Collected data
++++++

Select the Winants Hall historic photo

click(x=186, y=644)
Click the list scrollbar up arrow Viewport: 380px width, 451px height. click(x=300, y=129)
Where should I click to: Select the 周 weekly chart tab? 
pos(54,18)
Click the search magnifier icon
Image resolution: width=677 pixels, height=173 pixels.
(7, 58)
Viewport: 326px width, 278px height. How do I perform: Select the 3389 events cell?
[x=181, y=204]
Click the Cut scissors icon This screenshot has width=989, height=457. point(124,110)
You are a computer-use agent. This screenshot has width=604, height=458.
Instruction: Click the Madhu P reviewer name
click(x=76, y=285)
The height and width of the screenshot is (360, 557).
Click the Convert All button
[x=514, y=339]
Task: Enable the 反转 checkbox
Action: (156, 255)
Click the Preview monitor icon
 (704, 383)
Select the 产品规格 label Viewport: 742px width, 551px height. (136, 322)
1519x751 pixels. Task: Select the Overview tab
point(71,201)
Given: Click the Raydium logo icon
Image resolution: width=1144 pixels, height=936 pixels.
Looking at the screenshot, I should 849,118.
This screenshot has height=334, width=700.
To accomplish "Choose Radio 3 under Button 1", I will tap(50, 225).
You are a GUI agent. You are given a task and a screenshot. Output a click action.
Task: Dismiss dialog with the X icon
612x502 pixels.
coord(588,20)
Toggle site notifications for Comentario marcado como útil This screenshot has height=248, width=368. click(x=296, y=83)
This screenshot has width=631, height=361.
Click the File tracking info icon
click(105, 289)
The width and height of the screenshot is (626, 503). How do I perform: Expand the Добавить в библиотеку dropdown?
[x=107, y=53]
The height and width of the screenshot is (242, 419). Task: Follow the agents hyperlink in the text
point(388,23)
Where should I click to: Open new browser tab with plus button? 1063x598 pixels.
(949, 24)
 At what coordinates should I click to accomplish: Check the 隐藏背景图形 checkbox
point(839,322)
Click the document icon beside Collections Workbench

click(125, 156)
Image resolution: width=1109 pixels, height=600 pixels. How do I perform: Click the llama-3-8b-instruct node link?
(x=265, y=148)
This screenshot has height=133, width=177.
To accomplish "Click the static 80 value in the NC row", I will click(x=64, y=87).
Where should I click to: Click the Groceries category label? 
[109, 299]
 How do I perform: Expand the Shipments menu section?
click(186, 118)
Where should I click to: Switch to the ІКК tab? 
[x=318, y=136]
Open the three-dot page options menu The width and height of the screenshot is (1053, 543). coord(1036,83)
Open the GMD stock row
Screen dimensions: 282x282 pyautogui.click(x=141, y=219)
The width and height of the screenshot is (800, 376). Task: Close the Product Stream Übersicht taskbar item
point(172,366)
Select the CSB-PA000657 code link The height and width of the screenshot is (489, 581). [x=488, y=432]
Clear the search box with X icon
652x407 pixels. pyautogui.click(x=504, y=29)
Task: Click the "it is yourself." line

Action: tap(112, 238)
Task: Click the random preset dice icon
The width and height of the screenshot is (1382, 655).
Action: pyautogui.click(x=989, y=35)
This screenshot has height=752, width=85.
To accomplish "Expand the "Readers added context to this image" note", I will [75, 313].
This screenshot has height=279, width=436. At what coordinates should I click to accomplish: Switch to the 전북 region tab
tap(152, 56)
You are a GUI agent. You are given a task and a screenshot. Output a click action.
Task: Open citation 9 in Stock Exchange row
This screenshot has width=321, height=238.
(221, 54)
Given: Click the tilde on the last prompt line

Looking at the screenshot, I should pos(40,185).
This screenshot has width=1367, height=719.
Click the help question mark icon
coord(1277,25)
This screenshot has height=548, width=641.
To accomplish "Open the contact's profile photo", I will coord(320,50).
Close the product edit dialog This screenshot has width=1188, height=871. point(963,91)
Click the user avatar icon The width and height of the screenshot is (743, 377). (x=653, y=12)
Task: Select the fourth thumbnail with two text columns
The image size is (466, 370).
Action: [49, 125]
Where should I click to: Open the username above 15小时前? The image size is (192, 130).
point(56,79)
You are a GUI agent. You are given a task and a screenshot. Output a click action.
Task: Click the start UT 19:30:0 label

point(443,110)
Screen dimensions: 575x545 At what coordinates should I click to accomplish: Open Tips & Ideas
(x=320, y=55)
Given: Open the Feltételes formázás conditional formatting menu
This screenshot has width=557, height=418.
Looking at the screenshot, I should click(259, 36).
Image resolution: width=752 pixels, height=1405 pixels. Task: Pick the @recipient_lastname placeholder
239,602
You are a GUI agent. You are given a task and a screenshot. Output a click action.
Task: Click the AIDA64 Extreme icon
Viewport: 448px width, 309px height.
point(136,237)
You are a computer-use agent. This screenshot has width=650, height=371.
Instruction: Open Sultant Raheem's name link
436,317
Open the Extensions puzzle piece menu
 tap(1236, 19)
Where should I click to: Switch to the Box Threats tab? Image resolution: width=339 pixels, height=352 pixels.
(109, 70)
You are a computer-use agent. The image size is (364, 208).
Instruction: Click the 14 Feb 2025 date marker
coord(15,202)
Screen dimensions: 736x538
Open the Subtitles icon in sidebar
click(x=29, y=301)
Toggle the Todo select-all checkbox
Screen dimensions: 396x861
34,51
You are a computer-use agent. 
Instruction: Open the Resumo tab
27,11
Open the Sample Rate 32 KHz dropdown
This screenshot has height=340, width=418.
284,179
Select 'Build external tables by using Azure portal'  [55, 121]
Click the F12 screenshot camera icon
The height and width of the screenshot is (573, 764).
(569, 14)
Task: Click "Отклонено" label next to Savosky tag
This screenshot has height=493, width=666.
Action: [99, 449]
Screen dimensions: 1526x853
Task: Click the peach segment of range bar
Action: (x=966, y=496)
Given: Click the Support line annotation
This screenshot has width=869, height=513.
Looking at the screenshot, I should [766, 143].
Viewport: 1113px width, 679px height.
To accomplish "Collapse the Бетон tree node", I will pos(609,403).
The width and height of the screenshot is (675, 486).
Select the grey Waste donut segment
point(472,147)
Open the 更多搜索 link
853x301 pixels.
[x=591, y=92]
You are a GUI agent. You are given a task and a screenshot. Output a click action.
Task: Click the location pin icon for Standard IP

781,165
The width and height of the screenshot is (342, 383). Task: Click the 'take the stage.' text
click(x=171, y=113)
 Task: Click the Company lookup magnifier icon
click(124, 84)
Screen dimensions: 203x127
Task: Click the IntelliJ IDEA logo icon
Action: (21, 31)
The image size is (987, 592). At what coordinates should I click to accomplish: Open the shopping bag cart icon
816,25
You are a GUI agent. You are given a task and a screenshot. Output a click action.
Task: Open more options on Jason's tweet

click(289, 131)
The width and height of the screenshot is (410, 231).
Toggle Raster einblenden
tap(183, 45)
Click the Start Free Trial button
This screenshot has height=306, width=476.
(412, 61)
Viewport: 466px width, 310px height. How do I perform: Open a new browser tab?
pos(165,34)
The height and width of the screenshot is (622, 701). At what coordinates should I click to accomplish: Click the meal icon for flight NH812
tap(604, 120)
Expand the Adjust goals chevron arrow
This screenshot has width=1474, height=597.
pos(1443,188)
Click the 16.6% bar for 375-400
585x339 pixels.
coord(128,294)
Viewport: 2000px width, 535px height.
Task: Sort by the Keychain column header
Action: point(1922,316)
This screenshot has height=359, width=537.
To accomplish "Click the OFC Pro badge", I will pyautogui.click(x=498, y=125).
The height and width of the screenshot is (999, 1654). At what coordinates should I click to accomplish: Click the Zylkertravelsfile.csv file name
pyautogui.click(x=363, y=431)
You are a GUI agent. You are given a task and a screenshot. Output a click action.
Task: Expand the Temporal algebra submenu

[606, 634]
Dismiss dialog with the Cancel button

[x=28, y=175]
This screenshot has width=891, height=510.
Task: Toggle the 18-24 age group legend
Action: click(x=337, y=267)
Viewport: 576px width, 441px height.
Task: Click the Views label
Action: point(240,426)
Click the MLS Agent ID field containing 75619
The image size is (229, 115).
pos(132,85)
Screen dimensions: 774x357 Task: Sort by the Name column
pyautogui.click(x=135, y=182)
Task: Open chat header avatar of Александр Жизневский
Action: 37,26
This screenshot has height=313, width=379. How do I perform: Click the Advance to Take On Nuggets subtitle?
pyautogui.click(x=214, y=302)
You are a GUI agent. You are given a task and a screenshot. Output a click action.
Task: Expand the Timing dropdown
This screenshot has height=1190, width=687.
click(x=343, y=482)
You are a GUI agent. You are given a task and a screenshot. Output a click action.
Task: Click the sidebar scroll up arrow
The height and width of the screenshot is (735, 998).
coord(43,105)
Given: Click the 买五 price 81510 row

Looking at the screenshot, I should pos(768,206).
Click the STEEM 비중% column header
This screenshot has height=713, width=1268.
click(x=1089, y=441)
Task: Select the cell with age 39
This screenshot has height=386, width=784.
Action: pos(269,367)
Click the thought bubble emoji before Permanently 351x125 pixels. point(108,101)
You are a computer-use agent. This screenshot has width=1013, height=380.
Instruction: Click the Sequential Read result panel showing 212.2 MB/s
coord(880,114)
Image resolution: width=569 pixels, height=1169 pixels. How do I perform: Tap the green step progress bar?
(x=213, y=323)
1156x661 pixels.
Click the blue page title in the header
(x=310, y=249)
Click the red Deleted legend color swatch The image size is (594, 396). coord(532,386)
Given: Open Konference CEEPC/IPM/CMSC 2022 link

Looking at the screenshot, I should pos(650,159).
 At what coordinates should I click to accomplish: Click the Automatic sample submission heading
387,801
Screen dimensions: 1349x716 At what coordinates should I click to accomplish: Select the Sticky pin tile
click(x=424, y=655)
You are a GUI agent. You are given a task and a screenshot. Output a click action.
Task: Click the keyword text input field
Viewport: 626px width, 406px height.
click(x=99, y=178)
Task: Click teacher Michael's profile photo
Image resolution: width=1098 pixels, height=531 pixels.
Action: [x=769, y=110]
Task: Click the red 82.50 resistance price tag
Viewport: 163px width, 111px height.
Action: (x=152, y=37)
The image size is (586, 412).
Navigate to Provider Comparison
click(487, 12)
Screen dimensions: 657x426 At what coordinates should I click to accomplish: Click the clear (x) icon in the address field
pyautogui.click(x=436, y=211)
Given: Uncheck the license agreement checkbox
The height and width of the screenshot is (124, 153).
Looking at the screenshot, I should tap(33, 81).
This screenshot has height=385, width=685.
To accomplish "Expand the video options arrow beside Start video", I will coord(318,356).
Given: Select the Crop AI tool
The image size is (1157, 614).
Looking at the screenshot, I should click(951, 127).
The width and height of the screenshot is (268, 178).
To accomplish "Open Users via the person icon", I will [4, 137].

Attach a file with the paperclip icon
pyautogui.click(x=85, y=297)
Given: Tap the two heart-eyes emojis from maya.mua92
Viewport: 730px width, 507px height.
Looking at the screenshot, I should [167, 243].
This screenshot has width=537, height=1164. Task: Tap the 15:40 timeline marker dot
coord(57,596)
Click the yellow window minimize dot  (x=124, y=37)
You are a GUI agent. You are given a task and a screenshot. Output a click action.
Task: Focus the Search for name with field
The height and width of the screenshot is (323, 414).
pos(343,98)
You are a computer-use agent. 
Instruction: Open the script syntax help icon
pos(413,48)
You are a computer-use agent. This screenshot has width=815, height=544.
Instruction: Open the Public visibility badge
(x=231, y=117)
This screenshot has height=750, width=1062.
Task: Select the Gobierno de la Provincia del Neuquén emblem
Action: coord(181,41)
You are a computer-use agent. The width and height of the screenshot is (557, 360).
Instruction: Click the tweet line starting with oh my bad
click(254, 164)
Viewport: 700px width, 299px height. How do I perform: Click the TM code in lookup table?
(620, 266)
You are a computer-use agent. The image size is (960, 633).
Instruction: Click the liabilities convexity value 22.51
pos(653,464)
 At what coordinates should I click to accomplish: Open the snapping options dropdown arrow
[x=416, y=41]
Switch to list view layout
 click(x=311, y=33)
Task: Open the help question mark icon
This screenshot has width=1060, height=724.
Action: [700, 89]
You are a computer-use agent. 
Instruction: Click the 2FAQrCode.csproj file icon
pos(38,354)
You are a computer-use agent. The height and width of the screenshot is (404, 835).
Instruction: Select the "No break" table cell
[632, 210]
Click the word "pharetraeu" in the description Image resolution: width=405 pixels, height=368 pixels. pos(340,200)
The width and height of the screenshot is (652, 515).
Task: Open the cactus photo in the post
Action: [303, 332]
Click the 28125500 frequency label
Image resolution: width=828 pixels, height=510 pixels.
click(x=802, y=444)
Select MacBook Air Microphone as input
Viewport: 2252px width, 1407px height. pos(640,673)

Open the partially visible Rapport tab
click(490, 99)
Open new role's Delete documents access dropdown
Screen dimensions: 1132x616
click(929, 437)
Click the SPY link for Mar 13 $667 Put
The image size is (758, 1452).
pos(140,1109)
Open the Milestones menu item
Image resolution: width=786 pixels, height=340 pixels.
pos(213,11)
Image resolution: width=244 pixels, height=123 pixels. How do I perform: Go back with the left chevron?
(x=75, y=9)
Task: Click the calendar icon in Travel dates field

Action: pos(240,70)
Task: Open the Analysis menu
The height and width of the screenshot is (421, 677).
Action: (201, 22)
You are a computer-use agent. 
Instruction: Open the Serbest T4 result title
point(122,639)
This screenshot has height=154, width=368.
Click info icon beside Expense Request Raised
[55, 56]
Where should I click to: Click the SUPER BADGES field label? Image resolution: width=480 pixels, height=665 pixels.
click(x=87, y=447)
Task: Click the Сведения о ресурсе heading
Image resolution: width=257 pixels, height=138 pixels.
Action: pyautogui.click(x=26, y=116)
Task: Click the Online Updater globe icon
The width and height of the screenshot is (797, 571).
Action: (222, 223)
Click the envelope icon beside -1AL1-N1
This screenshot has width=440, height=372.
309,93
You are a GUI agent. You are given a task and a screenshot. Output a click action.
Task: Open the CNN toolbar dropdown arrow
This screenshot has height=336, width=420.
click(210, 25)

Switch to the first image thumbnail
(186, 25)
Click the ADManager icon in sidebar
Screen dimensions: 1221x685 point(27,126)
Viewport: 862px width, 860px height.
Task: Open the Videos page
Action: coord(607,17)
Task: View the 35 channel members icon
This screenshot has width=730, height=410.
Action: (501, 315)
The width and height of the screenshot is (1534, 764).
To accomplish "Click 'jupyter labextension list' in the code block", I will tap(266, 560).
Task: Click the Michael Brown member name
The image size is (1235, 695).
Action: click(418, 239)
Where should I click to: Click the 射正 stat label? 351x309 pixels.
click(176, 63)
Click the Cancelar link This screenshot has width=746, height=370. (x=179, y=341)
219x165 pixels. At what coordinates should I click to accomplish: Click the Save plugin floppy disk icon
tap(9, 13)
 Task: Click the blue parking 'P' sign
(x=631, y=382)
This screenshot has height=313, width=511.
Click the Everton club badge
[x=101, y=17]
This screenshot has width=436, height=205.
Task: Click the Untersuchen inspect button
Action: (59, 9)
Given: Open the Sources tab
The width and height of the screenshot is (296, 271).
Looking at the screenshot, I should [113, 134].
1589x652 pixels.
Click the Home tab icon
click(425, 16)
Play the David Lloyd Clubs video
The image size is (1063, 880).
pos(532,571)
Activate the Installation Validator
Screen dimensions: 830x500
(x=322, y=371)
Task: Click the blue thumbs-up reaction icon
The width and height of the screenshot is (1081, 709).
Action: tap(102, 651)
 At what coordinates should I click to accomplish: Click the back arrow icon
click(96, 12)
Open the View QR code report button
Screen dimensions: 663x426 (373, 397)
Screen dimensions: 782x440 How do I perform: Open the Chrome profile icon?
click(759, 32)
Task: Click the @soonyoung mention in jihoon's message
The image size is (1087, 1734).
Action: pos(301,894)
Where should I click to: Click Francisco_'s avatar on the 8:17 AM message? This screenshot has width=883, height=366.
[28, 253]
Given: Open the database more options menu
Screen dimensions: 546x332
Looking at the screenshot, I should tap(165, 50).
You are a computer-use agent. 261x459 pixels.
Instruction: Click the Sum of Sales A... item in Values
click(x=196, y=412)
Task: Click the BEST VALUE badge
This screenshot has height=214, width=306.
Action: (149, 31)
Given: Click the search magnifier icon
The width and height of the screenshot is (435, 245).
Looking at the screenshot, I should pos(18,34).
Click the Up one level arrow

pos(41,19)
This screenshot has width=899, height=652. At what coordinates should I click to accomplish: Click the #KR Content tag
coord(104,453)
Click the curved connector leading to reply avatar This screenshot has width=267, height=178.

++++++

» **WHAT IS BEING ASKED**
Copy all the lines above that hold the string "Michael".

» **SOLVED EXERCISE**
Task: Click teacher Michael's profile photo
Task: Click the Michael Brown member name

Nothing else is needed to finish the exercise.